With the all-wheel-drive F-Type S, you can feed power back in amazingly soon after you turn into a corner, as the front tires get just the right amount of grip to keep the nose in check. On our last lap (made ever braver by the ceramic brakes), we carry all possible speed through the corner leading onto the tiny straight and go beyond any previous braking point. We steal a glance at the speedo just before stomping on the binders: 140 mph. In an instant we're almost motionless, still 50-odd yards from the turn, no drama. Score one for evolution.

Where, When, and How Much

Jaguar's test track at Fen End is near its spiritual home in Coventry, roughly a two-hour drive from London's Heathrow Airport. Accommodations in Coventry are plentiful and reasonably priced by British standards, and there's enough to see around the area both car- and non-car-related (the kids will love Warwick Castle) to easily justify a few days there as part of a U.K. family vacation. The track itself is a typical British circuit, built on a former airbase. It's flat and featureless yet quickly learned and quite safe. No personal driving equipment is needed, but a waterproof jacket is always wise anywhere in Jolly Olde.

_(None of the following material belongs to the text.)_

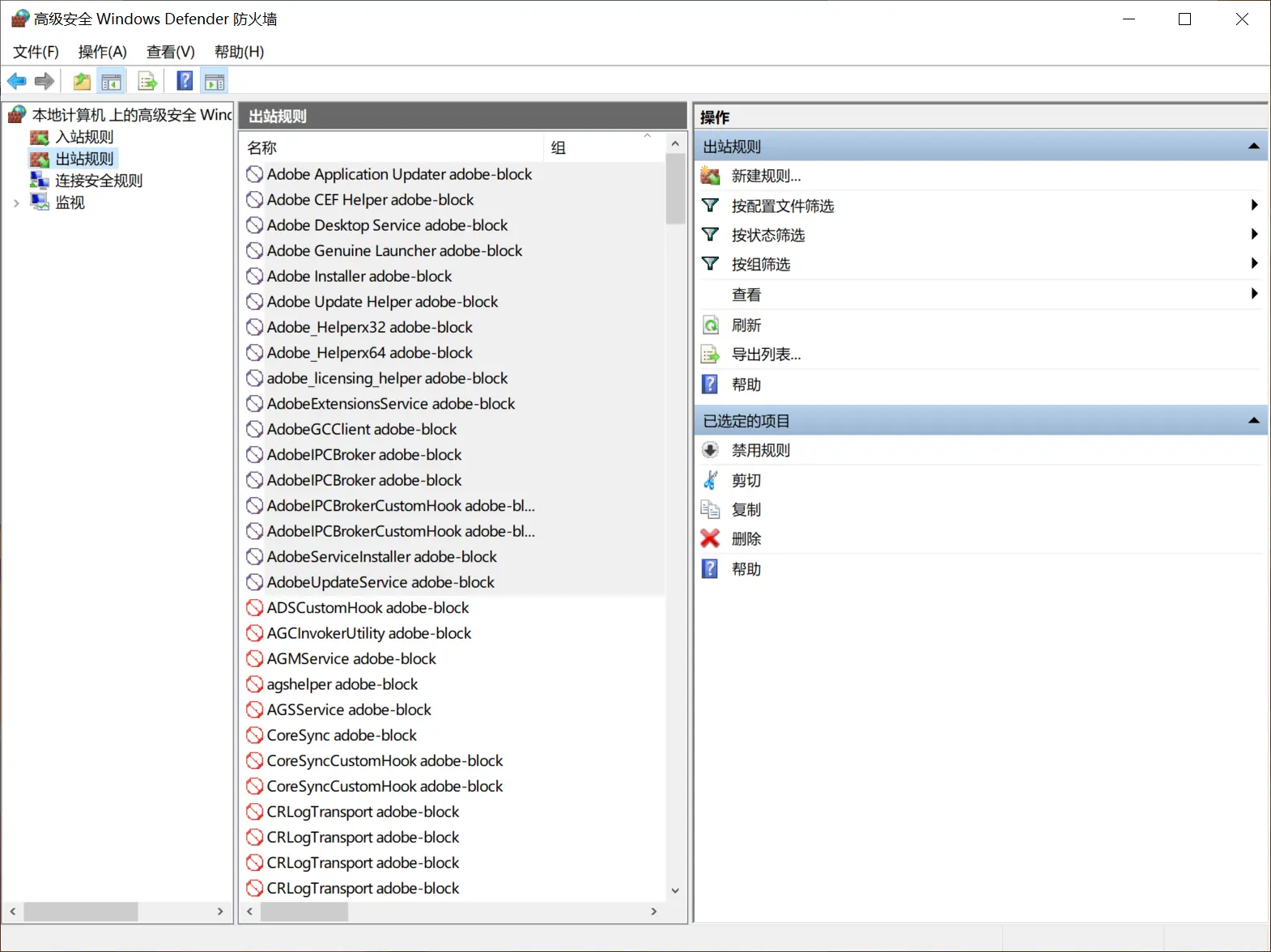
Task: Click 禁用规则 to disable the selected rules
Action: coord(760,450)
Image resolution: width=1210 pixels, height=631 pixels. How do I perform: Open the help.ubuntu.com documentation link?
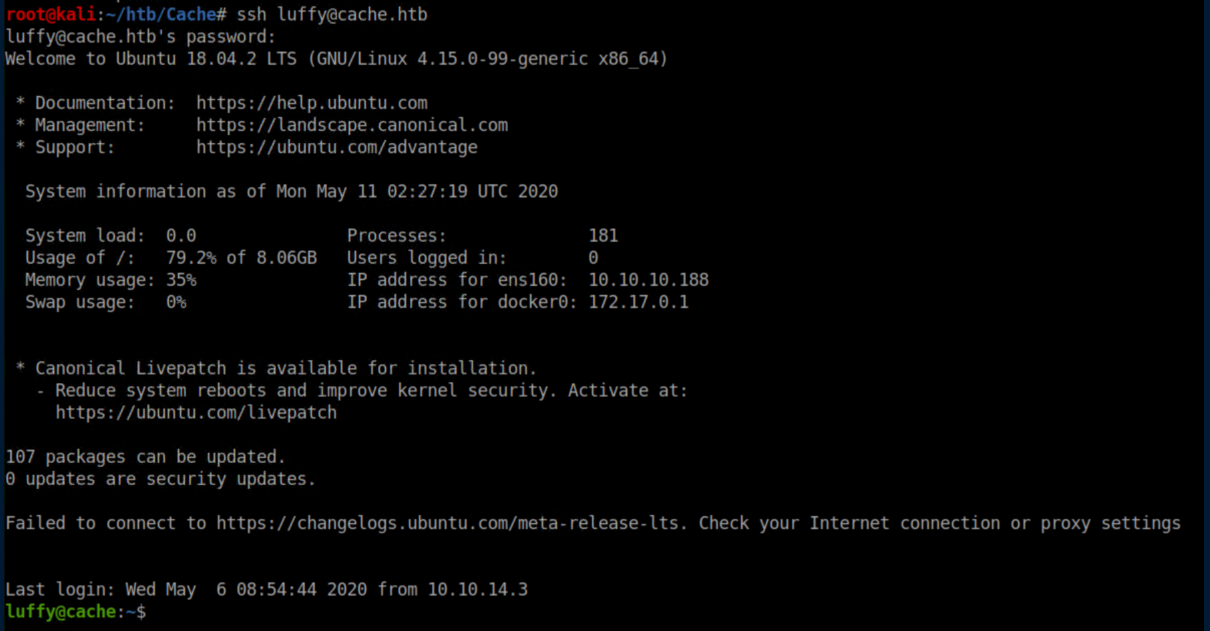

While the 2016 calendar is still to be finalized, expect track dates for the Jaguar Heritage Driving Experience to run between April and October. Be sure to book early; it's the tourist season. Prices begin at about $150 for a passenger ride with a racing pro or a couple hundred bucks for a turn at the controls, and they vary from car to car. The full-day experience in 2015 was about $2,500; all prices originate in pounds.